L’extrême droite locale, qui se targue d’avoir participé en septembre au dîner du Crif pour mieux faire oublier la genèse du FN, n’a pas tardé à renchérir, n’hésitant pas faire l’amalgame entre militants pro-palestiniens, antisémites et délinquants. « Alors que la plage du Prado est prise en otage par des militants pro-palestiniens qui déversent leur haine antisémite, que familles et enfants sont confrontés à des exhibitionnistes en tout genre, et que les femmes ne sont plus en sécurité car elles sont les premières victimes du harcèlement sur les plages marseillaises, l’espace public est confisqué aux honnêtes gens.

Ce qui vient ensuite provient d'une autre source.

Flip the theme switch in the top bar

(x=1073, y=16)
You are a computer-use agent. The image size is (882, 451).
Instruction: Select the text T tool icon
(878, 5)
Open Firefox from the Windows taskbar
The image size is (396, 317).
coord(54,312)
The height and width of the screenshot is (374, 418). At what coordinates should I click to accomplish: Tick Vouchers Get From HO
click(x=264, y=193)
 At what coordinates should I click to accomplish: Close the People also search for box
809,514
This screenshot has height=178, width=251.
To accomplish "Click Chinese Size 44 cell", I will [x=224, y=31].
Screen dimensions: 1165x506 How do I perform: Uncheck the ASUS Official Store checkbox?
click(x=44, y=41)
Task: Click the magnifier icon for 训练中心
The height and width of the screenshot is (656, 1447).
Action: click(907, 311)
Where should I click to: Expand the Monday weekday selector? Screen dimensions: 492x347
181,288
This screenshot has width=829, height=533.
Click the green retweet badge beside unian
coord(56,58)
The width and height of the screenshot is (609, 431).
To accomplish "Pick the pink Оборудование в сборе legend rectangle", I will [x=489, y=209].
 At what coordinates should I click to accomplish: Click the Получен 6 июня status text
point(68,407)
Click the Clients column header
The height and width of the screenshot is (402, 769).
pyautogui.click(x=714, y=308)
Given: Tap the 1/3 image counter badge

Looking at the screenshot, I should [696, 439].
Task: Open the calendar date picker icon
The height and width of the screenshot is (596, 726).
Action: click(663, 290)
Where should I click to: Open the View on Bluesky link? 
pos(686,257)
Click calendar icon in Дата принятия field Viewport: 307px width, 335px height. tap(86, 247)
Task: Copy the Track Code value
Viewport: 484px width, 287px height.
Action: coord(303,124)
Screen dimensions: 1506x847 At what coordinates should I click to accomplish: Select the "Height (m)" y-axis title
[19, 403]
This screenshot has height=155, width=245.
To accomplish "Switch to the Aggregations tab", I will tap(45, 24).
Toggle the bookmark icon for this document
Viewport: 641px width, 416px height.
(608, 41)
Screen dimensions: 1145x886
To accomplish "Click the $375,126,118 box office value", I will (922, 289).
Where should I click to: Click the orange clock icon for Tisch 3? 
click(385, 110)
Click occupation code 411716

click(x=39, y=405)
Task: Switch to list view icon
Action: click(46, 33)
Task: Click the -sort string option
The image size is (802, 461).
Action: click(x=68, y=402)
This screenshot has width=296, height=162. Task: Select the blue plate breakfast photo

Les antisémites, comme les délinquants, c’est hors de nos plages », écrit sur X Olivier Rioult, le maire (RN) des 11e-12e.
Franck Allisio attaque Benoît Payan
Présent à Rognac, ville dirigée par le maire RN Christophe Gonzales, où se produisait le 25 juillet le chanteur Amir, Franck Allisio attaque son ex-rival aux municipales Benoît Payan. « Alors que la gauche marseillaise a cédé à l’extrême gauche antisémite en annulant le concert d’Amir, à Rognac, nous sommes fiers de l’avoir maintenu. Avec Marine Le Pen, nous serons toujours aux côtés de nos compatriotes juifs menacés », défend-il, quitte à tordre la réalité puisque le concert n’a pas été annulé par la mairie mais par le centre commercial Les Terrasses du Port.
Actes militants pro-palestiniens ou manifestations d’antisémitisme ? Acculé par ses adversaires politiques, Benoît Payan a réagi le 24 juillet, en pesant ses mots. « Des actes antisémites particulièrement inquiétants se multiplient dans notre ville ces derniers jours, écrit-il sur X. Je condamne avec la plus grande fermeté toute forme d’antisémitisme. Aucun contexte ne peut l’excuser, aucune cause ne saurait le justifier. Marseille est une ville de fraternité. Nous ne laisserons jamais la peur ou la haine fracturer ce que nous avons construit ensemble. » Un exercice d’équilibriste chaque jour un peu plus difficile. Fin juin, Fabienne Bendayan a porté plainte contre X après un échange avec un élu de la majorité alors qu’elle dénonçait en séance l’emploi du terme « génocide » par une association subventionnée par la Ville.